„Ich will euch etwas von dem kleinen Johannes erzählen. Meine Geschichte erinnert zwar sehr an ein Märchen, aber dennoch ist alles in Wirklichkeit so geschehen. Sobald ihr das nicht mehr glaubt, sollt ihr nicht weiterlesen, denn ich schreibe dann nicht für euch. Auch dürft ihr nie zu dem kleinen Johannes darüber sprechen, wenn ihr ihm jemals begegnen solltet, denn das würde ihm Kummer bereiten und ich würde es bereuen, euch dies alles erzählt zu haben.“
Frederik van Eeden, Der kleine Johannes (1885/1887/1892/1906)

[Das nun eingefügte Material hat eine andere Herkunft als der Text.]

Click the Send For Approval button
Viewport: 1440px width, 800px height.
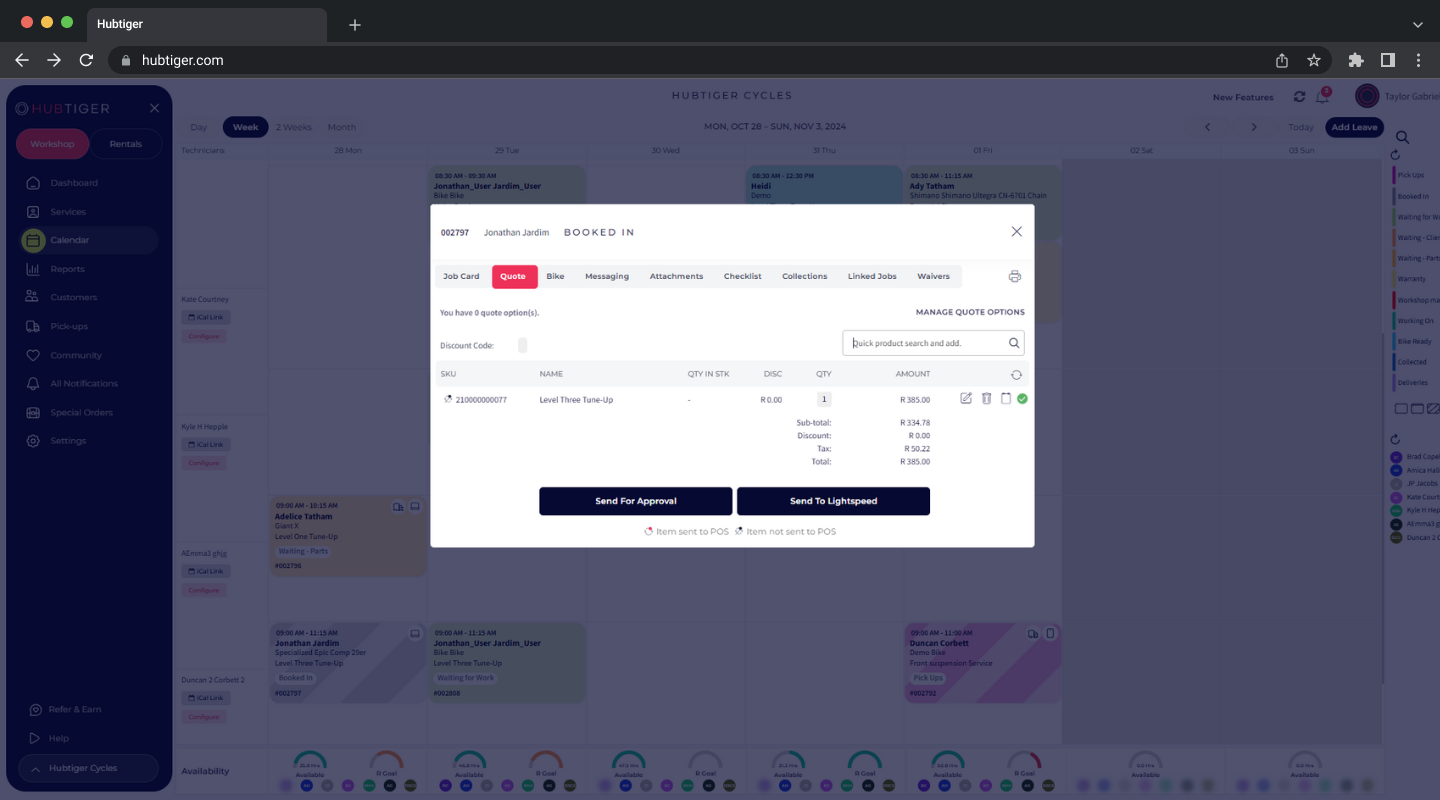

Namenswitze sind zurecht verpönt und man sollte sie sich tunlichst verkneifen, auch wenn es im Bereich der sozialen Medien mitunter en vogue ist, wie im Fall von Ursula-fond-of-Lying oder Greta Thunfisch. Manche Verehrer von Marcel Proust tragen es ihrem Idol bis heute nach, daß der Verfasser der „Suche nach der verlorenen Zeit“ sich in jungen Jahren ein mattes Wortspiel mit dem Namen seines Freundes Marcel Plantevignes erlaubt hat, als er seinen Namen zum Anlaß dafür nahm: „… Wenn ich Rebstockpflanzer hieße / ließ ich auf dem Balkon die Reben sprießen.“ Und dennoch … mitunter gilt der Satz Oscar Wildes: „I can resist anything but temptation.“ Johann Wadephul, seit jetzt 167 Tagen Nachfolger der glanzlosen Frau Baerbock im Amt des deutschen Außenministers, hat nämlich am Freitag aus Gelegenheit seiner Visite in der Türkei aus Anlaß des 64. Jahrestags des Anwerbeabkommen mit der damaligen türkischen Regierung ganz offiziell auf dem Twitter- (Entschuldigung: X)-Account des Auswärtigen Amtes dies erklärt, bzw. erklären lassen:
„Es waren Menschen aus der Türkei, die das Wirtschaftswunder möglich gemacht & Deutschland mit aufgebaut haben. Heute ist die #Türkei ein wichtiger strategischer Partner, sowohl innerhalb der NATO als auch der G20“ – @AussenMinDE im Gespräch mit @Hurriyet: 12:04 PM Oct 17, 2025
Wörtlich lautet der Passus aus dem Interview mit der Zeitung „Hürriyet“ (die sich übrigens mit „ü“ schreibt, liebes Social-Media-Team unseres Außenminderleisters), das das Auswärtige Amt am Freitag hochgeladen hat (immerhin in deutscher Übersetzung, was mittlerweile nicht mehr selbstverständlich scheint angesichts der Tipps zum Bürgergeld und zur Abschiebungsumgehung auf Arabisch, bei denen man auf deutsche Fassungen aus nachvollziehbaren Gründen verzichtet):
Frage:
Das Anwerbeabkommen zwischen der Bundesrepublik Deutschland und der Türkei wurde vor ca. 64 Jahren unterzeichnet. Was bedeutet die Beschäftigung dieser Menschen für Deutschland?
Johann Wadephul:
Das Anwerbeabkommen ist auch heute noch bedeutend und prägend für Deutschland. Es waren ganz entscheidend auch Frauen und Männer aus der Türkei, die mit harter Arbeit unter teils sehr schwierigen Umständen das sogenannte „Wirtschaftswunder“ möglich gemacht haben – sie haben das moderne Industrieland Deutschland mit aufgebaut. Das ist viel zu lange nicht ausreichend gewürdigt worden.